Protect your Charge controller from battery disconnect while connected to the PV

Fabian

Is there a way to protect your charge controller when there's a battery disconnect while being connected to the PV panels?

I am currently using a  lifepo4 battery and i am thinking that suppose one day my BMS cuts off the output because of a overload or because it suddenly develops a fault of its own so essentially the charge controller connection to the battery would be cut while the PV is still connected to the charge controller. I string my panels in high voltage string of around 100v coming from the panels going to the CC.

Is there a way to protect my charge controller from seeing the high voltage input coming from the panels when there is no battery connect to it?

BB.

IMHO, the first step is to design the rest of the system (charge controllers, inverters, etc.) to operate within the specifications of the Li Ion battery bank... Circuit breakers, BMS, etc. should only "trip" when uncontrolled or unplanned events occur. Breaker and BMS trips should never occur if the balance of the system is operating correctly.

Having good quality equipment. reliable wiring connections, ensuring no sharp edges of sheet metal can cut wire insulation.

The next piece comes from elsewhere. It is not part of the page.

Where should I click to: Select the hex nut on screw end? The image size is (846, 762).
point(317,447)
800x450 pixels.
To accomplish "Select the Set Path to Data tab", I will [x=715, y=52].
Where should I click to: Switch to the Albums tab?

"Over designing" the wiring and components. For example, in the US, circuit breakers and fuses are designed to never trip at 80% or less of rated current. And to (minutes to hours) trip at over 100% of rated current. The idea is if you design your system wiring/breakers to run at no more than 80% of maximum load, then the over current protective devices never trip--Except when there is an uncontrolled fault. That is 1/0.80 or 1.25x max continuous current is one such design "rule".

Another is the choice of "open loop" vs "closed loop" BMS... Open loop is just that. The BMS sits there and monitors the specifications. And if something is exceed (high/low temp, high/low voltage, etc.), then the BMS "trips".

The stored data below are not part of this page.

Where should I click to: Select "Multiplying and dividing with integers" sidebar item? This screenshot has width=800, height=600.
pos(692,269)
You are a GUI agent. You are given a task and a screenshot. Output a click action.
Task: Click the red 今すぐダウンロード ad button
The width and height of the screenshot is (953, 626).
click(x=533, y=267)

Closed loop is when the BMS (for example) can communicate with other major components in the system (charge controllers, inverters) and inform them to gracefully "shut down" when there is a BMS "soft warning" before the hard trip point is met. Close loop communications is more complex, and requires the Hardware mfg to talk with the BMS mfg. There are a few out there, but not many.

And there are different ways to design "shut down" circuits. One way is for the BMS to open a relay or transistor... That is less than idea as "removing" the battery bank (which really controls surge voltage/current issues)--Which can allow the remaining devices (solar charge controller over voltage the DC battery bus disconnected from the batteries). This type of disconnect may "protect" the battery bank, but the "uncontrolled" battery bus voltage may take out an inverter or charge controller (charge controllers are not designed to hold 14.75 Volt output if there is no battery connected--Many times, the controller will simply over voltage the output faster than it can "control" the output voltage).

Another way is to choose a different method to disconnect the battery bank... For example one Mfg (Schneider on one of their Li Ion systems--perhaps an Alpha unit--Don't know the details) put a large fuse between battery bank and the DC bus. And then had "crowbar" (large relay or transistors) on the DC bus side of the fuse. If there was an "emergency" shutdown required, trip the crowbar and basically short out the battery fuse. DC bus goes to "zero volts" and fuse disconnects battery from balance of system.

While "all of these alternatives" are possible when an engineer designs a system, most of these are left to the customer to pick and choose their system components. You cannot connect to a non-existent communications path to make a close loop BMS if there is no path/software to use those "soft" notifications. You can only pick hardware that has those features you want--Limiting your choices, probably higher cost for hardware, compatibility issues/questions, etc...

Or just design the system like a car... The seat belts are always available and will do a darn good job of keeping the passengers "safe". But there are airbags that can supply an extra level of safety--But usually deployment happens because of a serious accident--Car is badly damaged, and the cost of replacing deployed airbags can cause the insurance company to "scrap" the vehicle... But at least you and your passengers are still "safe" (i.e., major damage to your solar equipment possible, but the house has not burned down).

-Bill